Records to use:
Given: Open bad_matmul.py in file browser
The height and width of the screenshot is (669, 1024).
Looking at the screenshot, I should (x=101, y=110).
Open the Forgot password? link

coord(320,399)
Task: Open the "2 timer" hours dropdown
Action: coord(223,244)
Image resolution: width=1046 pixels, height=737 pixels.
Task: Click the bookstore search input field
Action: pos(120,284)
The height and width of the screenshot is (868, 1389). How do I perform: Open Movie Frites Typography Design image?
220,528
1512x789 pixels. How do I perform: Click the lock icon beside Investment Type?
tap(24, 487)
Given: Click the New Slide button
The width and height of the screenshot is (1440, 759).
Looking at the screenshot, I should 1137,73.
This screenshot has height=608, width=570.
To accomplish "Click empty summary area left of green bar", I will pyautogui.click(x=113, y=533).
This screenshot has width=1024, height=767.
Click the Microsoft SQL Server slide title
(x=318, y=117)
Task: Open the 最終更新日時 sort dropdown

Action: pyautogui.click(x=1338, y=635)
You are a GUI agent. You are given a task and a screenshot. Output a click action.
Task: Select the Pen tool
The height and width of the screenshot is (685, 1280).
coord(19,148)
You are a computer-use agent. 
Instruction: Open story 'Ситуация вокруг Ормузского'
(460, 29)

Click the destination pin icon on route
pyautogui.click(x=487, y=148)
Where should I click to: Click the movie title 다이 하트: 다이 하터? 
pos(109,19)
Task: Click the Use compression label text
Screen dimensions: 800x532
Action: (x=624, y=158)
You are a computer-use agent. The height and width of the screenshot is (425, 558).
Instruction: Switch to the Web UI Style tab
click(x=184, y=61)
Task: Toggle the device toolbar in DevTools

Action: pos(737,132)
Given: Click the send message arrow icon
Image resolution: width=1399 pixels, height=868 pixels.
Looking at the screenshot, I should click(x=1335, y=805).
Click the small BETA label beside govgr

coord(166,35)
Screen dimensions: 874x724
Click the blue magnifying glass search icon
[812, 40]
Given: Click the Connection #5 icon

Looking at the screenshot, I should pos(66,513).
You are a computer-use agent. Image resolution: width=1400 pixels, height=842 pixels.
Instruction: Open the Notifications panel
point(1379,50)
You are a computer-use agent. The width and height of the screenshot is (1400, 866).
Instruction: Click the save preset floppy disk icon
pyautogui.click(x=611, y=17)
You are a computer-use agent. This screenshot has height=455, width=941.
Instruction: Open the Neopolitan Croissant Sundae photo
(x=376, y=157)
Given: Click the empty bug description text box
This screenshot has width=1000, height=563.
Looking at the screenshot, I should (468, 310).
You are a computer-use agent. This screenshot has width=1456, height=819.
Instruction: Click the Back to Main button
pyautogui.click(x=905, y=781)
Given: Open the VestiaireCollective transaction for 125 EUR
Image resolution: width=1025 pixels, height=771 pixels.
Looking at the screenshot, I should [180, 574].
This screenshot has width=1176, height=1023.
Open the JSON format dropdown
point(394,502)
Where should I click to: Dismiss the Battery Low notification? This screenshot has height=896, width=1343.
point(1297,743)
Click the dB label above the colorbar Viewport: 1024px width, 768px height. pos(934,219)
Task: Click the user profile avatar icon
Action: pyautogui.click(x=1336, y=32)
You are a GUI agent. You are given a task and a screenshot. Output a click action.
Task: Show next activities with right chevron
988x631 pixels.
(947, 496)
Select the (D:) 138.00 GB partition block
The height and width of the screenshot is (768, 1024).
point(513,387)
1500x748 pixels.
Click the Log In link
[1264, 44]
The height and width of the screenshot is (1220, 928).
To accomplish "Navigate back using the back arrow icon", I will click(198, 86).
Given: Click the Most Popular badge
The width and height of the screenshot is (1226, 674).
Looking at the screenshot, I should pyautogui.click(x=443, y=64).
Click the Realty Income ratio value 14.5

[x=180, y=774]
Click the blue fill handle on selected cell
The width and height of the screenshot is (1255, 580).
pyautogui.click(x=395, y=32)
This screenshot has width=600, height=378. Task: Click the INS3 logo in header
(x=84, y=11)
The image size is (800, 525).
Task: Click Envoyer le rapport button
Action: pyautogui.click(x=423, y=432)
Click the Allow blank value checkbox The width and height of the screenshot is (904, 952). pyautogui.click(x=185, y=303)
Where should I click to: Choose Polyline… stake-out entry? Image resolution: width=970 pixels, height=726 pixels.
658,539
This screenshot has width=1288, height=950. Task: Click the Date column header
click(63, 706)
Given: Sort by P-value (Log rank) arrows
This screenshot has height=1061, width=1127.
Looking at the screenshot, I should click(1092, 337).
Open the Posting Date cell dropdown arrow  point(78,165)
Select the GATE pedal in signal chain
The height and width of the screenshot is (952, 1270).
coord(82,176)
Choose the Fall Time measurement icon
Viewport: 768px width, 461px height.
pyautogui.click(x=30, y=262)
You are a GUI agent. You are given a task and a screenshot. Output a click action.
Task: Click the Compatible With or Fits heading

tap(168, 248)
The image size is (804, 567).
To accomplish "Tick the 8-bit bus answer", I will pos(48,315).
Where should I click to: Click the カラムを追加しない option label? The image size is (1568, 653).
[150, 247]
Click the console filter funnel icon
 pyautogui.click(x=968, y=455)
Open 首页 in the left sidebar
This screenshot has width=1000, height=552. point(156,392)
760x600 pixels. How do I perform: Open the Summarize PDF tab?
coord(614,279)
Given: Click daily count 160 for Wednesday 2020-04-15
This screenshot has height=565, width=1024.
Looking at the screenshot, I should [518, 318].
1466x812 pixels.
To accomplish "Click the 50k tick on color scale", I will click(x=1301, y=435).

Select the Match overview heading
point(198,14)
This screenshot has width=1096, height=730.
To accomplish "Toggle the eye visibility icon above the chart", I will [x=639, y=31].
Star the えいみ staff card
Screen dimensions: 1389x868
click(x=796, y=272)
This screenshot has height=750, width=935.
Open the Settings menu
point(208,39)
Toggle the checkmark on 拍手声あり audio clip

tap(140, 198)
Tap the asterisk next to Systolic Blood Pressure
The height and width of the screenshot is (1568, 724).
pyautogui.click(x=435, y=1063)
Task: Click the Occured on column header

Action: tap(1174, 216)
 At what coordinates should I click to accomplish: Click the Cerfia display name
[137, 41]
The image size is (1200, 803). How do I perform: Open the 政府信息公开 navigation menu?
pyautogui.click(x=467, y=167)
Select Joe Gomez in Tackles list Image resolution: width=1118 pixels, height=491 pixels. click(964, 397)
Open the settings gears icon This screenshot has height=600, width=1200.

Exercise instructions:
Can you shift every coordinate in the answers by adding 85, and give again the stretch from the line that contains "Task: Click the Occured on column header" through the line that contains "Select Joe Gomez", with the requests included?

Expected answer:
Task: Click the Occured on column header

Action: tap(1259, 301)
 At what coordinates should I click to accomplish: Click the Cerfia display name
[222, 126]
The image size is (1200, 803). How do I perform: Open the 政府信息公开 navigation menu?
pyautogui.click(x=552, y=252)
Select Joe Gomez in Tackles list Image resolution: width=1118 pixels, height=491 pixels. click(1049, 482)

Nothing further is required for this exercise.